> [Exercise materials]:

- - - - - - -

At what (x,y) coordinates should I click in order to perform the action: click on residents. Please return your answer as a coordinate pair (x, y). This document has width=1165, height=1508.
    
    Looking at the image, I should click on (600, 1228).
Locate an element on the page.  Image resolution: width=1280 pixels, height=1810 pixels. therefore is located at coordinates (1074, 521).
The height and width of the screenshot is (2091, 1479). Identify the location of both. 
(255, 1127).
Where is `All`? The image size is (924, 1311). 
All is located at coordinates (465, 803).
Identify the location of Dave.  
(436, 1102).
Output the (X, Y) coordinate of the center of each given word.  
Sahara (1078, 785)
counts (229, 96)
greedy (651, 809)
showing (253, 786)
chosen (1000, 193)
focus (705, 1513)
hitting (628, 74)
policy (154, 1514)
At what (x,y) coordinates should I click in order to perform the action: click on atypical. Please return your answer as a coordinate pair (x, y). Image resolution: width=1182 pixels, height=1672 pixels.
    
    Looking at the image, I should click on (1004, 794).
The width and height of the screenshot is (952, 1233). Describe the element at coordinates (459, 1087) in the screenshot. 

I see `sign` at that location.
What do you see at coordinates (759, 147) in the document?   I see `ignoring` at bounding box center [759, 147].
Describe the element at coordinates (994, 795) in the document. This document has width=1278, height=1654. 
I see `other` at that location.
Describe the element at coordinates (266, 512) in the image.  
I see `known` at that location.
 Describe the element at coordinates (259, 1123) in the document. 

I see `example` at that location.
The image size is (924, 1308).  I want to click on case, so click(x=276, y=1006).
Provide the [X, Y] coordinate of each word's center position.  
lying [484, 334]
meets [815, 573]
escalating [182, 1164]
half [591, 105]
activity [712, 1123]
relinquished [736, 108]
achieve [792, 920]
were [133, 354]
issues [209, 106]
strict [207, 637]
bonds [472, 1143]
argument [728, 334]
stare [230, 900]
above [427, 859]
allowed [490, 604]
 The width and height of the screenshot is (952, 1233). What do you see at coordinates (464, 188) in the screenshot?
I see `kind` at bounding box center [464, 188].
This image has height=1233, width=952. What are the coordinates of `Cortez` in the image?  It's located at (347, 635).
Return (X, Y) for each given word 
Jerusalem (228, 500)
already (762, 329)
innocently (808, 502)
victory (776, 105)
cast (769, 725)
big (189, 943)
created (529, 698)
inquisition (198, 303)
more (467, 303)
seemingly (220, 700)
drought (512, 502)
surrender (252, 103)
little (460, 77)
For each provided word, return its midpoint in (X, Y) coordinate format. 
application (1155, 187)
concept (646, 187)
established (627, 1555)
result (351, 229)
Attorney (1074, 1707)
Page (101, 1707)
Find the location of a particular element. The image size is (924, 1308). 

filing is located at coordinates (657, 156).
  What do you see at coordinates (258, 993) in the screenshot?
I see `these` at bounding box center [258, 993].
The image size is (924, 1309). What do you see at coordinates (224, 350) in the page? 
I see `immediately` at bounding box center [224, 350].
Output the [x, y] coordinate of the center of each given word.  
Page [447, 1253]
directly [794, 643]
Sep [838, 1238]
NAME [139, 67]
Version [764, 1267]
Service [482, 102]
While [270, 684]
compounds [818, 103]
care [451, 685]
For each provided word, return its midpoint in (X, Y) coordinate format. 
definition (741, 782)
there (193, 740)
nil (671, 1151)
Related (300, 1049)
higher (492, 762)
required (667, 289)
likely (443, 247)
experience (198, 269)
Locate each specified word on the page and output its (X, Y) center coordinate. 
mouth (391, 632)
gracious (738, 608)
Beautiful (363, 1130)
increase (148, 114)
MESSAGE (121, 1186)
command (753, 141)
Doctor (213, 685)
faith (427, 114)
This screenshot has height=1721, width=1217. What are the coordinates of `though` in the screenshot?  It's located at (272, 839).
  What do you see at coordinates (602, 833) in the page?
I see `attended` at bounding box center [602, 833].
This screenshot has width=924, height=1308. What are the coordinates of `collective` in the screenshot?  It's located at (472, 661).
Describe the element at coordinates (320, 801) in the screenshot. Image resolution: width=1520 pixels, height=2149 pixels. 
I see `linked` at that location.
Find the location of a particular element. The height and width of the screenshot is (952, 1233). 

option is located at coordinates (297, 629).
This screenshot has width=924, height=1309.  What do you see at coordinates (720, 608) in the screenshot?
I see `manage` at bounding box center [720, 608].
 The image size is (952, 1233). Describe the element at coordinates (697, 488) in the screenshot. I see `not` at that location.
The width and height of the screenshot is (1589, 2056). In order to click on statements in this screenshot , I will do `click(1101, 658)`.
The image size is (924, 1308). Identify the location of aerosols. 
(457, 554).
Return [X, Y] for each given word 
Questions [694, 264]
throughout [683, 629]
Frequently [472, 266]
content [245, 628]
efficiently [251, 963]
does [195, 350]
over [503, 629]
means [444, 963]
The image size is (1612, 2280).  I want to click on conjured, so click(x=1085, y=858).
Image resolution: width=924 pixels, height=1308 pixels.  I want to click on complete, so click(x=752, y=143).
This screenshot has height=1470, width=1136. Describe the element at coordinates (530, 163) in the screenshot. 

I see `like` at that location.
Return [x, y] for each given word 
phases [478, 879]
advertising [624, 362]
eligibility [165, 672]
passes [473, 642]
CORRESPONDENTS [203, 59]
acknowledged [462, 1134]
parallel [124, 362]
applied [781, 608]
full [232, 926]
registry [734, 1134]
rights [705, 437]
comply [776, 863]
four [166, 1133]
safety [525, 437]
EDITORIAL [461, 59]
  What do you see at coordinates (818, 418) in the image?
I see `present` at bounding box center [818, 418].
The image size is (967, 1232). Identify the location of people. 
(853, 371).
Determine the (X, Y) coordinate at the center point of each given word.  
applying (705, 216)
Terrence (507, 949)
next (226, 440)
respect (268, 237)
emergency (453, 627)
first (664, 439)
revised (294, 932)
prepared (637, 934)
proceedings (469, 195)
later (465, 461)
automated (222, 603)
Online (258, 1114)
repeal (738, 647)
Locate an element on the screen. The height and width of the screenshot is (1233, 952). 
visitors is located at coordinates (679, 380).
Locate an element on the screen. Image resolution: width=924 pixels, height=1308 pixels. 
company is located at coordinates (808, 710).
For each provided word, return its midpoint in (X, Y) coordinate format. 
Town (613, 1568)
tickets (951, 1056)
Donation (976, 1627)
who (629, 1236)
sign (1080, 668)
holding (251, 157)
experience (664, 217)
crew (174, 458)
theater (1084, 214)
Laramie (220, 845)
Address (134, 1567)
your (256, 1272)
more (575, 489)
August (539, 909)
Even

- - - - - - -

> [Task instructions]:
Return each of the rows above word for word, keeping their order and leaving nothing out.

> [Right answer]:
At what (x,y) coordinates should I click in order to perform the action: click on residents. Please return your answer as a coordinate pair (x, y). This document has width=1165, height=1508.
    
    Looking at the image, I should click on (600, 1228).
Locate an element on the page.  Image resolution: width=1280 pixels, height=1810 pixels. therefore is located at coordinates (1074, 521).
The height and width of the screenshot is (2091, 1479). Identify the location of both. 
(255, 1127).
Where is `All`? The image size is (924, 1311). 
All is located at coordinates (465, 803).
Identify the location of Dave.  
(436, 1102).
Output the (X, Y) coordinate of the center of each given word.  
Sahara (1078, 785)
counts (229, 96)
greedy (651, 809)
showing (253, 786)
chosen (1000, 193)
focus (705, 1513)
hitting (628, 74)
policy (154, 1514)
At what (x,y) coordinates should I click in order to perform the action: click on atypical. Please return your answer as a coordinate pair (x, y). Image resolution: width=1182 pixels, height=1672 pixels.
    
    Looking at the image, I should click on (1004, 794).
The width and height of the screenshot is (952, 1233). Describe the element at coordinates (459, 1087) in the screenshot. 

I see `sign` at that location.
What do you see at coordinates (759, 147) in the document?   I see `ignoring` at bounding box center [759, 147].
Describe the element at coordinates (994, 795) in the document. This document has width=1278, height=1654. 
I see `other` at that location.
Describe the element at coordinates (266, 512) in the image.  
I see `known` at that location.
 Describe the element at coordinates (259, 1123) in the document. 

I see `example` at that location.
The image size is (924, 1308).  I want to click on case, so click(x=276, y=1006).
Provide the [X, Y] coordinate of each word's center position.  
lying [484, 334]
meets [815, 573]
escalating [182, 1164]
half [591, 105]
activity [712, 1123]
relinquished [736, 108]
achieve [792, 920]
were [133, 354]
issues [209, 106]
strict [207, 637]
bonds [472, 1143]
argument [728, 334]
stare [230, 900]
above [427, 859]
allowed [490, 604]
 The width and height of the screenshot is (952, 1233). What do you see at coordinates (464, 188) in the screenshot?
I see `kind` at bounding box center [464, 188].
This image has height=1233, width=952. What are the coordinates of `Cortez` in the image?  It's located at (347, 635).
Return (X, Y) for each given word 
Jerusalem (228, 500)
already (762, 329)
innocently (808, 502)
victory (776, 105)
cast (769, 725)
big (189, 943)
created (529, 698)
inquisition (198, 303)
more (467, 303)
seemingly (220, 700)
drought (512, 502)
surrender (252, 103)
little (460, 77)
For each provided word, return its midpoint in (X, Y) coordinate format. 
application (1155, 187)
concept (646, 187)
established (627, 1555)
result (351, 229)
Attorney (1074, 1707)
Page (101, 1707)
Find the location of a particular element. The image size is (924, 1308). 

filing is located at coordinates (657, 156).
  What do you see at coordinates (258, 993) in the screenshot?
I see `these` at bounding box center [258, 993].
The image size is (924, 1309). What do you see at coordinates (224, 350) in the page? 
I see `immediately` at bounding box center [224, 350].
Output the [x, y] coordinate of the center of each given word.  
Page [447, 1253]
directly [794, 643]
Sep [838, 1238]
NAME [139, 67]
Version [764, 1267]
Service [482, 102]
While [270, 684]
compounds [818, 103]
care [451, 685]
For each provided word, return its midpoint in (X, Y) coordinate format. 
definition (741, 782)
there (193, 740)
nil (671, 1151)
Related (300, 1049)
higher (492, 762)
required (667, 289)
likely (443, 247)
experience (198, 269)
Locate each specified word on the page and output its (X, Y) center coordinate. 
mouth (391, 632)
gracious (738, 608)
Beautiful (363, 1130)
increase (148, 114)
MESSAGE (121, 1186)
command (753, 141)
Doctor (213, 685)
faith (427, 114)
This screenshot has height=1721, width=1217. What are the coordinates of `though` in the screenshot?  It's located at (272, 839).
  What do you see at coordinates (602, 833) in the page?
I see `attended` at bounding box center [602, 833].
This screenshot has width=924, height=1308. What are the coordinates of `collective` in the screenshot?  It's located at (472, 661).
Describe the element at coordinates (320, 801) in the screenshot. Image resolution: width=1520 pixels, height=2149 pixels. 
I see `linked` at that location.
Find the location of a particular element. The height and width of the screenshot is (952, 1233). 

option is located at coordinates (297, 629).
This screenshot has width=924, height=1309.  What do you see at coordinates (720, 608) in the screenshot?
I see `manage` at bounding box center [720, 608].
 The image size is (952, 1233). Describe the element at coordinates (697, 488) in the screenshot. I see `not` at that location.
The width and height of the screenshot is (1589, 2056). In order to click on statements in this screenshot , I will do `click(1101, 658)`.
The image size is (924, 1308). Identify the location of aerosols. 
(457, 554).
Return [X, Y] for each given word 
Questions [694, 264]
throughout [683, 629]
Frequently [472, 266]
content [245, 628]
efficiently [251, 963]
does [195, 350]
over [503, 629]
means [444, 963]
The image size is (1612, 2280).  I want to click on conjured, so click(x=1085, y=858).
Image resolution: width=924 pixels, height=1308 pixels.  I want to click on complete, so click(x=752, y=143).
This screenshot has height=1470, width=1136. Describe the element at coordinates (530, 163) in the screenshot. 

I see `like` at that location.
Return [x, y] for each given word 
phases [478, 879]
advertising [624, 362]
eligibility [165, 672]
passes [473, 642]
CORRESPONDENTS [203, 59]
acknowledged [462, 1134]
parallel [124, 362]
applied [781, 608]
full [232, 926]
registry [734, 1134]
rights [705, 437]
comply [776, 863]
four [166, 1133]
safety [525, 437]
EDITORIAL [461, 59]
  What do you see at coordinates (818, 418) in the image?
I see `present` at bounding box center [818, 418].
The image size is (967, 1232). Identify the location of people. 
(853, 371).
Determine the (X, Y) coordinate at the center point of each given word.  
applying (705, 216)
Terrence (507, 949)
next (226, 440)
respect (268, 237)
emergency (453, 627)
first (664, 439)
revised (294, 932)
prepared (637, 934)
proceedings (469, 195)
later (465, 461)
automated (222, 603)
Online (258, 1114)
repeal (738, 647)
Locate an element on the screen. The height and width of the screenshot is (1233, 952). 
visitors is located at coordinates (679, 380).
Locate an element on the screen. Image resolution: width=924 pixels, height=1308 pixels. 
company is located at coordinates (808, 710).
For each provided word, return its midpoint in (X, Y) coordinate format. 
Town (613, 1568)
tickets (951, 1056)
Donation (976, 1627)
who (629, 1236)
sign (1080, 668)
holding (251, 157)
experience (664, 217)
crew (174, 458)
theater (1084, 214)
Laramie (220, 845)
Address (134, 1567)
your (256, 1272)
more (575, 489)
August (539, 909)
Even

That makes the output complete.